It is not different phases, but it is a composite! On his second channel he describes the process[0]. Basically, it's a photomultiplier tube (PMT) attached to a precise motion control rig and a 2B sample/second oscilloscope. So he ends up capturing the actual signal from the PMT over that timespan at a resolution of 2B samples/s, and then repeating the experiment for the next pixel over. Then after some DSP and mosaicing, you get the video.

>It seems like if you could measure the pulse's propagation in one direction, and the other (as measured by when it scatters of the smoke at various positions in both directions), this seems like it would get around it?

The point here isn't to measure the speed of light, and my general response when someone asks "can I get around physics with this trick" by answer is no. But I'd be lying if I said I totally understood your question.

[0] https://www.youtube.com/watch?v=-KOFbvW2A-o

3. evanb ◴[] No.45650820[source]
No, you cannot escape the conclusion of the limitations on measuring the one-way speed of light.

While the video doesn't touch on this explicitly, the discussion of the different path lengths around 25:00 in is about the trigonometric effect of the different distances of the beam from the camera.
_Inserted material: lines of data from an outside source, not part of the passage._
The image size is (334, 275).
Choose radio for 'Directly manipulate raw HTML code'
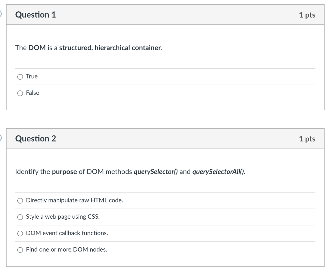20,200
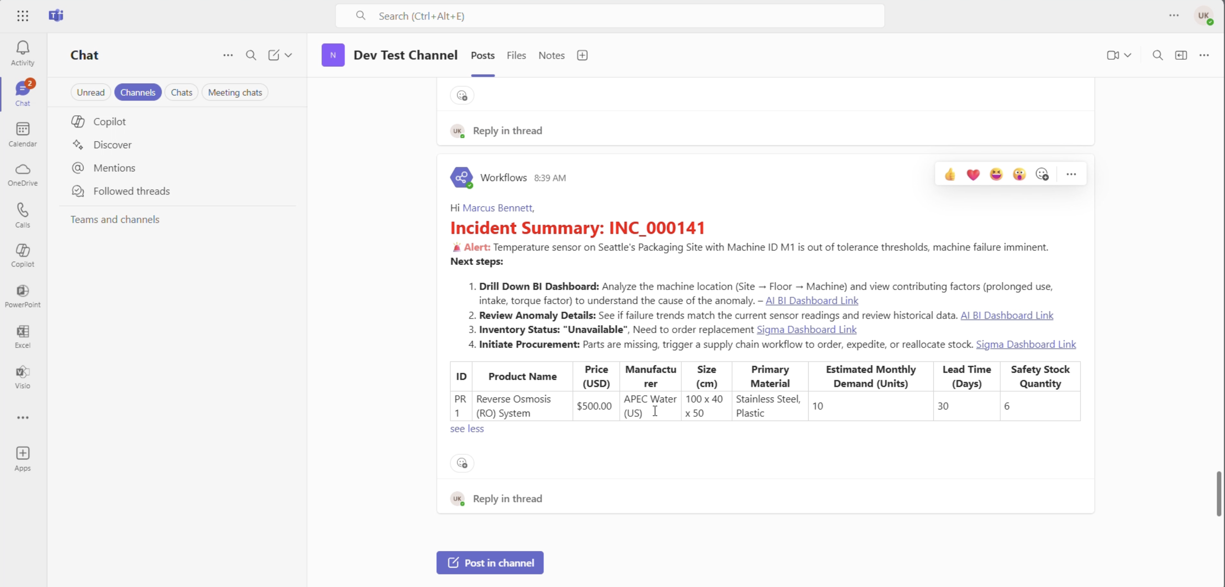This screenshot has width=1225, height=587.
Task: Switch to the Notes tab
Action: (551, 55)
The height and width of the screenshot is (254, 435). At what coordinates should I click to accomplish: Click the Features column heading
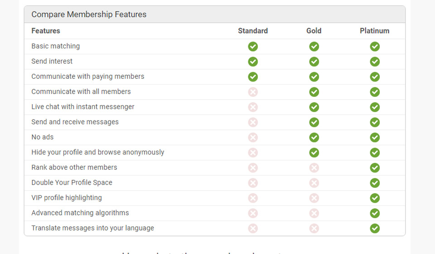(x=46, y=31)
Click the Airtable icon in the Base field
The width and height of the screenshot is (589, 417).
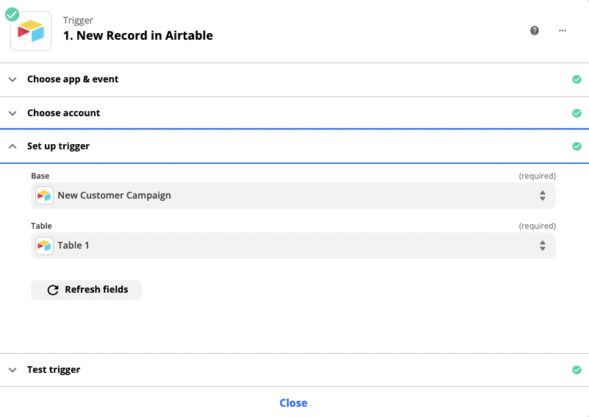(x=44, y=196)
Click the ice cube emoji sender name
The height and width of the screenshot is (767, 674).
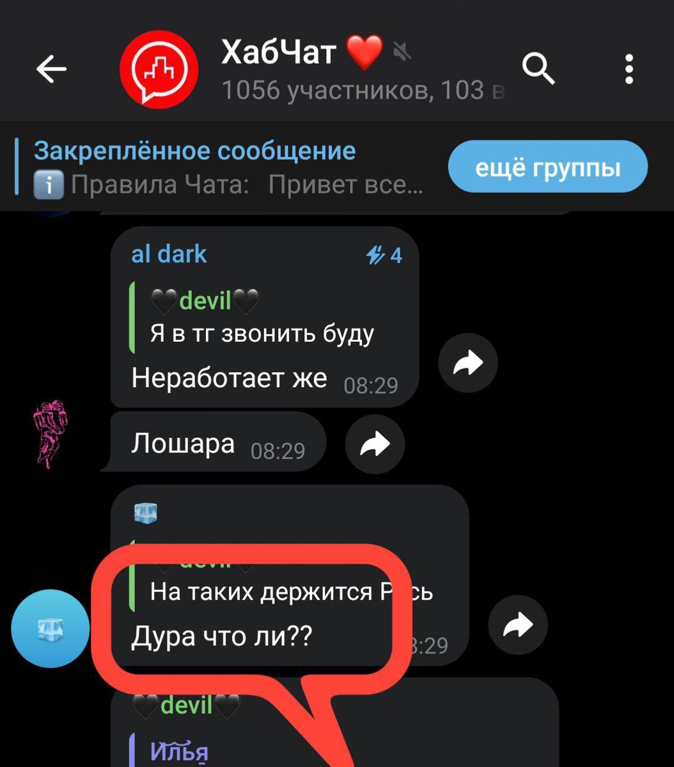tap(146, 513)
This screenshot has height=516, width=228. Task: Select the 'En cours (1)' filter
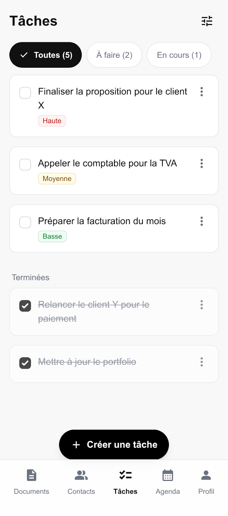click(x=179, y=55)
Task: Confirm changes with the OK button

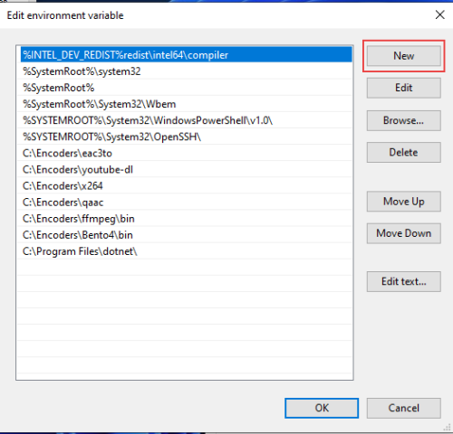Action: [x=322, y=408]
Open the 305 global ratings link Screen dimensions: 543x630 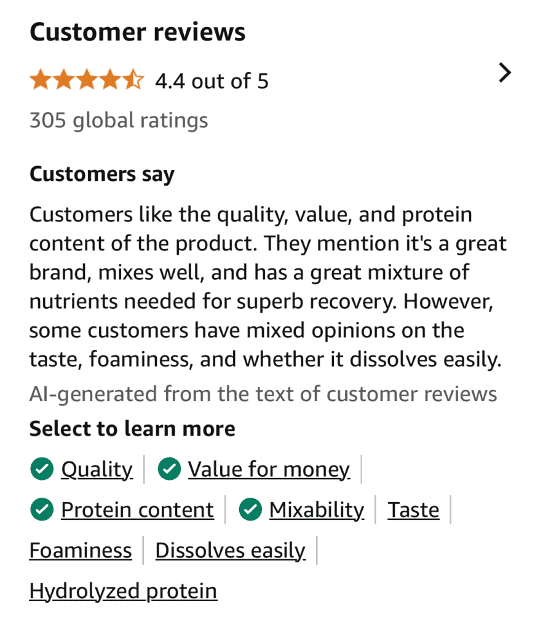[118, 121]
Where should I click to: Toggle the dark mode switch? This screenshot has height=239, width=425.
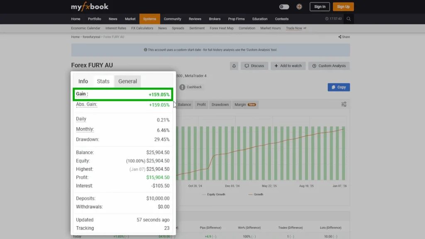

Needing to worry about that is the same grappling with the limitation on the one-way speed.

4. monster_truck ◴[] No.45650856[source]
Think of it more like "IRL raytracing", where a ray (the beam) is cast and the result for a single pixel from the point of view is captured, and then it is repeated millions of times.

Even if you had a clock and camera for every pixel, the sync is dependent on the path of the signal taken. Even if you sent a signal along every possible route and had a clock for each route for each pixel (a dizzingly large number) it still isn't clear that this would represent a single inertial frame. As I understand it even if you used quantum entanglement for sync, the path of the measurement would still be an issue. I suggest not thinking about this at all, it seems like an effective way to go mad https://arxiv.org/pdf/gr-qc/0202031

E: Do not trust my math under any circumstances but I believe the number of signal paths would be something like 10^873,555? That's a disgustingly large number. This would reveal whether the system is in a single inertial frame (consistency around loops), but it does not automatically imply a single inertial frame. It's easy to forget that the earth, galaxy, etc are also still rotating while this happens.

5. bb88 ◴[] No.45650907[source]
The problem (ignoring quantum mechanics) is that the sensors all require an EM field to operate in. So assuming that the speed of light was weighted with a vector in space-time, it would be affected everywhere -- including in the measurement apparatus.

If on the other hand one could detect a photon by sending out a different field, maybe a gravitational wave instead... well it might work, but the gravitational wave might be affected in exactly the same way that the EM field is affected.

6. ajnin ◴[] No.45651129[source]
No, as he explains in the video, this is not a stroboscopic technique, the camera _does_ capture at 2 billion fps. But it is only a single pixel! He actually scans the scene horizontally then vertically and sends a pulse then captures pixel by pixel.